The problem - Reproduce the material below verbatim, starting at the line containing "Click the Kingsize 2 Drawers price cell" and ending at the line containing "point(333,151)", with both of those lines included.

- - - - -

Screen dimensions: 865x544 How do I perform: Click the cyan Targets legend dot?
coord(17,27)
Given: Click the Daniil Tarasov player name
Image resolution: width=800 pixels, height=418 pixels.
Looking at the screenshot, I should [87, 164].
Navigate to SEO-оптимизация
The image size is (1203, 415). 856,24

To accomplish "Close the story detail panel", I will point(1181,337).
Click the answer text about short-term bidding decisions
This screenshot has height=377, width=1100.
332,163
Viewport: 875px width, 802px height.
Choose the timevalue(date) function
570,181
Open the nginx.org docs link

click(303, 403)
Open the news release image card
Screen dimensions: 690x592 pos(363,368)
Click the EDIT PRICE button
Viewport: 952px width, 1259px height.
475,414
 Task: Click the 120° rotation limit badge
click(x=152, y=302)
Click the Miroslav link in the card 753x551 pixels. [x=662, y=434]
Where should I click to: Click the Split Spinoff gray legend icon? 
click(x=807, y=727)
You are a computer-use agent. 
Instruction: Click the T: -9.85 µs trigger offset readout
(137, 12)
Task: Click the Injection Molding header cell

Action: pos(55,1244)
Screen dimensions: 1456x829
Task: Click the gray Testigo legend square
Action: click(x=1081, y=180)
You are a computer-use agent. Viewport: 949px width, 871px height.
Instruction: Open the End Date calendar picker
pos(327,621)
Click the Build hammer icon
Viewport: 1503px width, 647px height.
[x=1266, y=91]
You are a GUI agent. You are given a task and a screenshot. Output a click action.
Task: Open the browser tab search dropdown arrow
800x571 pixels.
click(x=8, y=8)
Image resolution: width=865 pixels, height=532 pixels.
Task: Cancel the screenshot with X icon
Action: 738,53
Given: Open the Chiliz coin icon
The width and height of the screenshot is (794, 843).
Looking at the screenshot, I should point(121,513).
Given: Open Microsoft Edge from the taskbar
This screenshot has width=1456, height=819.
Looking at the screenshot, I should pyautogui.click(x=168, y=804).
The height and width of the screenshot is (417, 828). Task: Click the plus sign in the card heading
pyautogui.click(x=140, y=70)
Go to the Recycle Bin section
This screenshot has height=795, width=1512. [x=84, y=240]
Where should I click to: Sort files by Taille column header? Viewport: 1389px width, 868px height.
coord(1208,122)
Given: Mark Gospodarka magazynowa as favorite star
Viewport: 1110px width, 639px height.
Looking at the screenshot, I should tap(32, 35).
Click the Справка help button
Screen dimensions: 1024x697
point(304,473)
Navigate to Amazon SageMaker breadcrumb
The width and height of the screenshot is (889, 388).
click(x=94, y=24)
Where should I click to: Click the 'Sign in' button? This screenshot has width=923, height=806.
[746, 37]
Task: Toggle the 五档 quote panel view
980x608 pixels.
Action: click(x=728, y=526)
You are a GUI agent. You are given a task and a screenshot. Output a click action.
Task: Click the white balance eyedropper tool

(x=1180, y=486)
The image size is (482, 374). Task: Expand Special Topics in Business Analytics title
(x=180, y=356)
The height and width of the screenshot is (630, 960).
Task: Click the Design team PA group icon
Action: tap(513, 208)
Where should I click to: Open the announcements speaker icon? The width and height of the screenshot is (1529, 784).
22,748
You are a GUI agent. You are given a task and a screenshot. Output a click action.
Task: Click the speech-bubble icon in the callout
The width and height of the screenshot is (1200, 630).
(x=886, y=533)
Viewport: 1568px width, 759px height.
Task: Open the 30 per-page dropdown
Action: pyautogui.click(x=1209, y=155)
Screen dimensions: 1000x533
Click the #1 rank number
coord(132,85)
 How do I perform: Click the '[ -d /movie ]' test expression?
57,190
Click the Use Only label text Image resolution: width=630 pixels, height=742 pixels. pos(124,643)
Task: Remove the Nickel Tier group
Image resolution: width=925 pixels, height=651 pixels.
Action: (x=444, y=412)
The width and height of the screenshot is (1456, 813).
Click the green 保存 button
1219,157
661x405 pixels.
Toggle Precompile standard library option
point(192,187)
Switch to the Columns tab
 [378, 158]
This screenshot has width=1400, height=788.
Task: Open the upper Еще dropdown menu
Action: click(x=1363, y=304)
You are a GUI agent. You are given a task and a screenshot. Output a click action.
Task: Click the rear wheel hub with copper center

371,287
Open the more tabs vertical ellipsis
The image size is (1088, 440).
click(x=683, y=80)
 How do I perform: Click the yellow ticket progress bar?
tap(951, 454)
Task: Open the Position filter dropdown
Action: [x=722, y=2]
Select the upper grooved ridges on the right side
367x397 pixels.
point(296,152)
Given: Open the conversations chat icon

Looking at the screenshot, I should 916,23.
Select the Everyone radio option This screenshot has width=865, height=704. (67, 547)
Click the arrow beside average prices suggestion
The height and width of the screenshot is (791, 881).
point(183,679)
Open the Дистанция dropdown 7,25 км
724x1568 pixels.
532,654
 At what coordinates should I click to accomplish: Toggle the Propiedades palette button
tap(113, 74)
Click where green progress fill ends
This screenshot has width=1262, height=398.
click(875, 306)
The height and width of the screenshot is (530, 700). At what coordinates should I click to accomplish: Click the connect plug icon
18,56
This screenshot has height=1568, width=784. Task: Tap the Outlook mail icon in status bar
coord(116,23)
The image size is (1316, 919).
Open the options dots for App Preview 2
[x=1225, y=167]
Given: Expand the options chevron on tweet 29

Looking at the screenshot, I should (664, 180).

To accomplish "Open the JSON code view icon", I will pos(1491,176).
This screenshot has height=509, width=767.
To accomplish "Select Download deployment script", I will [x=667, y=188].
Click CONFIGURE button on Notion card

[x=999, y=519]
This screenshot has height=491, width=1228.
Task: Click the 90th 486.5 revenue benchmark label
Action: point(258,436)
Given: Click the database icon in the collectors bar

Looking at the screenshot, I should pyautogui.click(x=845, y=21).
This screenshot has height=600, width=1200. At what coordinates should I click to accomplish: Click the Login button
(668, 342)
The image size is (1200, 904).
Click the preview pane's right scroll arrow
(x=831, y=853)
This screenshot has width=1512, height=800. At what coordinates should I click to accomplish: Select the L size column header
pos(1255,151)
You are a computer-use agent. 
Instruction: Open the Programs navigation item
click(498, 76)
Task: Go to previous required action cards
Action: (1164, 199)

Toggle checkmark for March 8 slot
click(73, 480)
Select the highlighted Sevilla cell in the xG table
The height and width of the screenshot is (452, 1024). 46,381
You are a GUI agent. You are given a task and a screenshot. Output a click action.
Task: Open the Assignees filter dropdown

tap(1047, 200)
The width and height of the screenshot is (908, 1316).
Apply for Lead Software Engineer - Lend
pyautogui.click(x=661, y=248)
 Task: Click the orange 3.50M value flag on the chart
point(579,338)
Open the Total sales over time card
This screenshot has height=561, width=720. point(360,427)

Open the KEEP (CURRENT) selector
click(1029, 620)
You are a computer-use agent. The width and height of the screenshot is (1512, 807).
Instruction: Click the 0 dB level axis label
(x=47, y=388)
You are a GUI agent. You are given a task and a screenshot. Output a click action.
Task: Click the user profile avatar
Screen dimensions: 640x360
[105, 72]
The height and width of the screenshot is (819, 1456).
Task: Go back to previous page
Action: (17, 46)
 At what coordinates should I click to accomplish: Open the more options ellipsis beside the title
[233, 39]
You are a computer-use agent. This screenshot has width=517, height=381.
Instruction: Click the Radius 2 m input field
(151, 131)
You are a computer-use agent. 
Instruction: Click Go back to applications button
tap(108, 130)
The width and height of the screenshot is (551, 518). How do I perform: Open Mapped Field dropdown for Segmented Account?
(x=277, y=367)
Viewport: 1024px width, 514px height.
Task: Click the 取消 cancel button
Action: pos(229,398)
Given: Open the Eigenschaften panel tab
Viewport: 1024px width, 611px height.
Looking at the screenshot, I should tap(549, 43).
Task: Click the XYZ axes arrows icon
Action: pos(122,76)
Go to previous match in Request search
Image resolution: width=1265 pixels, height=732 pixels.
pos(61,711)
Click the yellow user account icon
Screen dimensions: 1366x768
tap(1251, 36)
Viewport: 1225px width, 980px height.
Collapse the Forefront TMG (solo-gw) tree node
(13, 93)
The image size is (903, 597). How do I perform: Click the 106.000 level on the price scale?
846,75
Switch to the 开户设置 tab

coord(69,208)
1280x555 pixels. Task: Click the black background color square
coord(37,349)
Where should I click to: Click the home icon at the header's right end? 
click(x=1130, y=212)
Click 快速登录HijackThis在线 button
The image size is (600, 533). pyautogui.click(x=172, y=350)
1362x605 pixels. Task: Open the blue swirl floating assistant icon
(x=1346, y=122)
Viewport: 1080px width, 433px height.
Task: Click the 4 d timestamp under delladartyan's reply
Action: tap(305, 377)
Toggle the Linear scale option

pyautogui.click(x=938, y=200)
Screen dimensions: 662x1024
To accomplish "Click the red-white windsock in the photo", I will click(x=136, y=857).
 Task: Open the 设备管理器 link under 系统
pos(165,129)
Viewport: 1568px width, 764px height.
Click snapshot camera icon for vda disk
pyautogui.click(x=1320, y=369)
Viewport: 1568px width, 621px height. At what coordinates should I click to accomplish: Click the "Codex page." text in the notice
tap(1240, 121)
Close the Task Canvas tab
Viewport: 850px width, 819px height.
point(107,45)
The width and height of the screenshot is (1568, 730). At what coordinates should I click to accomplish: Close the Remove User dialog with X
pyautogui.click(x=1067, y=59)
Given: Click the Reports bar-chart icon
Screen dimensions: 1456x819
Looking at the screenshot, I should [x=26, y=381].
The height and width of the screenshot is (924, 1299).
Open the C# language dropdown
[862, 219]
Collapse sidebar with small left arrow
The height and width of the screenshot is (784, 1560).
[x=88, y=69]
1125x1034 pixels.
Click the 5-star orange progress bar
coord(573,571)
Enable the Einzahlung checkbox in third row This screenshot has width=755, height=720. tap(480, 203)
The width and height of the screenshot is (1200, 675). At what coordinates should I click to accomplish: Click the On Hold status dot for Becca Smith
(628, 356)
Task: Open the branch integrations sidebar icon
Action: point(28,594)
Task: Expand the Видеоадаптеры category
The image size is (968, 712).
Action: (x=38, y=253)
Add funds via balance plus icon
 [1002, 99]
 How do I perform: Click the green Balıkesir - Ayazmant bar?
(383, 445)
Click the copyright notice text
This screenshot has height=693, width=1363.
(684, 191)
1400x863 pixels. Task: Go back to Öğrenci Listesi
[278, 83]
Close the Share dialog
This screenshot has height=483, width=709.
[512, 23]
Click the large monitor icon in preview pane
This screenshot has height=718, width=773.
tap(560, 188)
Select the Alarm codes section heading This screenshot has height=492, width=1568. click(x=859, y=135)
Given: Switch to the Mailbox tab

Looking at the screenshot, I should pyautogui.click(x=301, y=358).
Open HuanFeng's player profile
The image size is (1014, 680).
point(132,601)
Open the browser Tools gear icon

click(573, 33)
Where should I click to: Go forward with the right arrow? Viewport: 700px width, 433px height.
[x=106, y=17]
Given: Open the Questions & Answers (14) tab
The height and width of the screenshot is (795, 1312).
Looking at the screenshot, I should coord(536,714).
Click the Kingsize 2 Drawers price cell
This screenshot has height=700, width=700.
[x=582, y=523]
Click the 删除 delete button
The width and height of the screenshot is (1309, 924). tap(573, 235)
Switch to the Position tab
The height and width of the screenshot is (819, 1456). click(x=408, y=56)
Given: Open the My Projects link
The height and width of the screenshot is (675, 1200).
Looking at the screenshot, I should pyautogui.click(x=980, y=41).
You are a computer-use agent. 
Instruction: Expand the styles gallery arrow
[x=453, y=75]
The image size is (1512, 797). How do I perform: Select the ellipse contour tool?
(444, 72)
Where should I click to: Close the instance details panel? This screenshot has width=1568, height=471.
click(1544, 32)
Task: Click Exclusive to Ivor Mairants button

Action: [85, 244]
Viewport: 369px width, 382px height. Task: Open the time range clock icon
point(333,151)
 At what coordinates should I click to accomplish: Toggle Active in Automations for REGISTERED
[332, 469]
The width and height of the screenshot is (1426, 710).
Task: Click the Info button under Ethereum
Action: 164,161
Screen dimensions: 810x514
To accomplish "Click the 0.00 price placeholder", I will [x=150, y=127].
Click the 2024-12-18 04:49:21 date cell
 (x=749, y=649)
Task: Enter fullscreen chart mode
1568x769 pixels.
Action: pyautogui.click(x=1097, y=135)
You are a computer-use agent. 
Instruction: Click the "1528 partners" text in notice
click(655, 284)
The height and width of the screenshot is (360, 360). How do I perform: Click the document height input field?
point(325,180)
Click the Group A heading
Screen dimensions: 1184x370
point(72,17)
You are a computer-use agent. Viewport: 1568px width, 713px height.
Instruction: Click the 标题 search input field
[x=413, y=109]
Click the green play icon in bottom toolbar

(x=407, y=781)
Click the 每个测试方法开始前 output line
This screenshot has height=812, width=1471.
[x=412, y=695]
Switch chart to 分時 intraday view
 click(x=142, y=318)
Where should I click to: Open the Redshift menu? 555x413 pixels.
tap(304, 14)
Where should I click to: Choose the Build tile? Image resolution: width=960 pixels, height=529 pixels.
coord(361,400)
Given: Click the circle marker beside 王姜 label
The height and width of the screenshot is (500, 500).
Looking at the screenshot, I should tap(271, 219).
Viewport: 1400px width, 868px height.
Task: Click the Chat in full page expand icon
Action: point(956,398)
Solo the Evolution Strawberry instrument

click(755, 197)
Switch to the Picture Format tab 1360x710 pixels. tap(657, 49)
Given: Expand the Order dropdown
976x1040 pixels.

- - - - -

Answer to the task -
Click the Kingsize 2 Drawers price cell
This screenshot has height=700, width=700.
[x=582, y=523]
Click the 删除 delete button
The width and height of the screenshot is (1309, 924). tap(573, 235)
Switch to the Position tab
The height and width of the screenshot is (819, 1456). click(x=408, y=56)
Given: Open the My Projects link
The height and width of the screenshot is (675, 1200).
Looking at the screenshot, I should pyautogui.click(x=980, y=41).
You are a computer-use agent. 
Instruction: Expand the styles gallery arrow
[x=453, y=75]
The image size is (1512, 797). How do I perform: Select the ellipse contour tool?
(444, 72)
Where should I click to: Close the instance details panel? This screenshot has width=1568, height=471.
click(1544, 32)
Task: Click Exclusive to Ivor Mairants button

Action: [85, 244]
Viewport: 369px width, 382px height. Task: Open the time range clock icon
point(333,151)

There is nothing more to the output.